La Division des investigations criminelles (DIC) poursuit son offensive contre la plateforme de paris en ligne Mégapari. Après plusieurs mois d’enquête, les policiers ont déféré trois suspects au parquet pour une série d’infractions présumées, allant de l’escroquerie portant sur des deniers publics au blanchiment de capitaux. Les investigations mettent en lumière un réseau international qui aurait utilisé de faux partenariats, des services de paiement mobile et les cryptomonnaies pour faire transiter plus de 7 milliards de francs CFA.
La DIC défère trois suspects au parquet
La Division des investigations criminelles (DIC) a déféré au parquet trois personnes poursuivies pour association de malfaiteurs, escroquerie portant sur des deniers publics, blanchiment de capitaux, exploitation illégale de jeux en ligne, accès illégal à un système informatique et fraude fiscale.

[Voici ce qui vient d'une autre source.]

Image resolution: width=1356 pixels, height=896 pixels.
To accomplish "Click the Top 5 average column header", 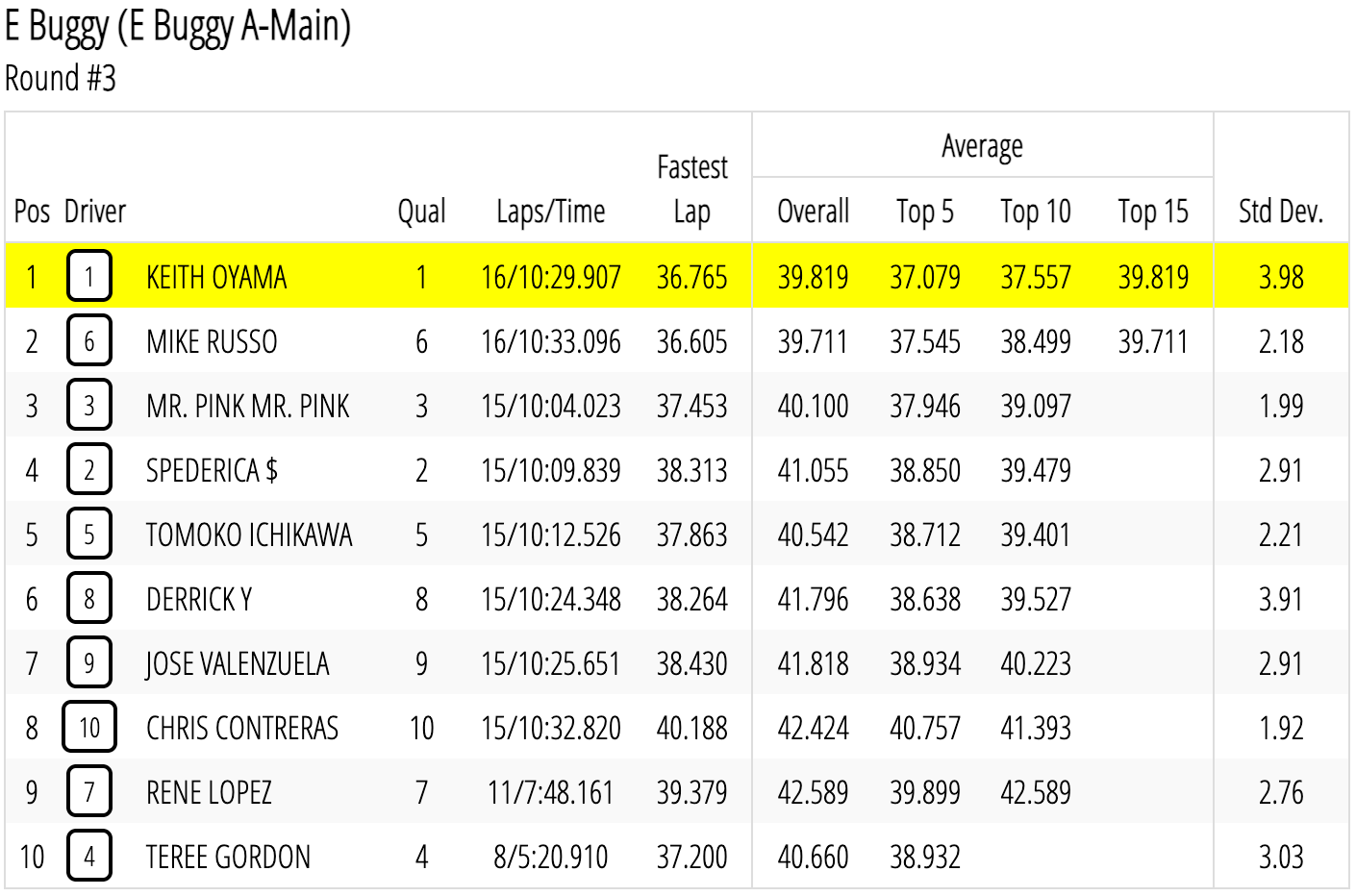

Selon Libération, l’enquête a démarré après deux plaintes déposées respectivement par la Loterie nationale sénégalaise (Lonase), par l’intermédiaire de l’Agent judiciaire de l’État (AJE), et par la Sonatel. Les deux structures reprochent à la plateforme Mégapari d’avoir exercé des activités de paris en ligne sans aucune autorisation.
Un faux partenariat avec la Lonase
Au fil des investigations, les enquêteurs ont découvert un dispositif particulièrement sophistiqué destiné à renforcer la crédibilité de la plateforme auprès des joueurs.
D’après Libération, les responsables présumés de Mégapari auraient notamment utilisé des images générées par l’intelligence artificielle pour faire croire à l’existence d’un partenariat officiel avec la Lonase. Dans le même temps, la Sonatel a constaté une hausse inhabituelle des demandes d’annulation de transactions Orange Money. En approfondissant ses vérifications, l’opérateur a mis au jour un usage frauduleux de son service au profit de la plateforme.
Plus de 7 milliards FCFA dans le circuit financier
Les investigations ont ensuite permis aux policiers de reconstituer le circuit des fonds collectés auprès des utilisateurs de Mégapari.
Les enquêteurs ont établi que les mises étaient rapidement transférées vers la Côte d’Ivoire ou vers plusieurs comptes ouverts au Sénégal. L’exploitation de trois numéros marchands liés à la plateforme a ainsi permis de retracer des flux financiers dépassant 7,1 milliards de francs CFA, révélant l’ampleur des opérations présumées.
Une organisation dirigée depuis la Russie
L’enquête a conduit à l’arrestation de deux ressortissants sénégalais et d’une ressortissante camerounaise, identifiée sous les initiales S. F. Oyane. Cette dernière a été interpellée à l’Aéroport international Blaise Diagne (AIBD) alors qu’elle s’apprêtait à quitter le territoire sénégalais.
Au cours de son audition, rapporte Libération, elle a déclaré que la plateforme était pilotée depuis la Russie par le Camerounais N. J. M. Ndongo, avec le soutien du Sénégalais M. Diop, également installé dans ce pays.
Des transferts régionaux avant un passage par les cryptomonnaies
Selon les conclusions de la DIC, les fonds collectés transitaient par des comptes Orange Money et Wave avant d’être transférés vers le Mali, le Burkina Faso et la Côte d’Ivoire. Les organisateurs présumés convertissaient ensuite ces sommes en cryptomonnaies afin d’en masquer davantage la traçabilité.
Les enquêteurs ont également établi que Mégapari ne disposait d’aucune existence juridique au Sénégal. La plateforme ne possédait ni siège social, ni compte bancaire dans le pays et ne figurait pas dans les registres de l’APIX.
Le parquet désormais saisi
À ce stade de la procédure, les trois personnes interpellées bénéficient de la présomption d’innocence. Il revient désormais au parquet d’apprécier les éléments réunis par la DIC et de décider des suites judiciaires à donner à cette affaire, qui met en évidence les défis croissants liés aux plateformes de jeux en ligne clandestines et aux flux financiers transfrontaliers.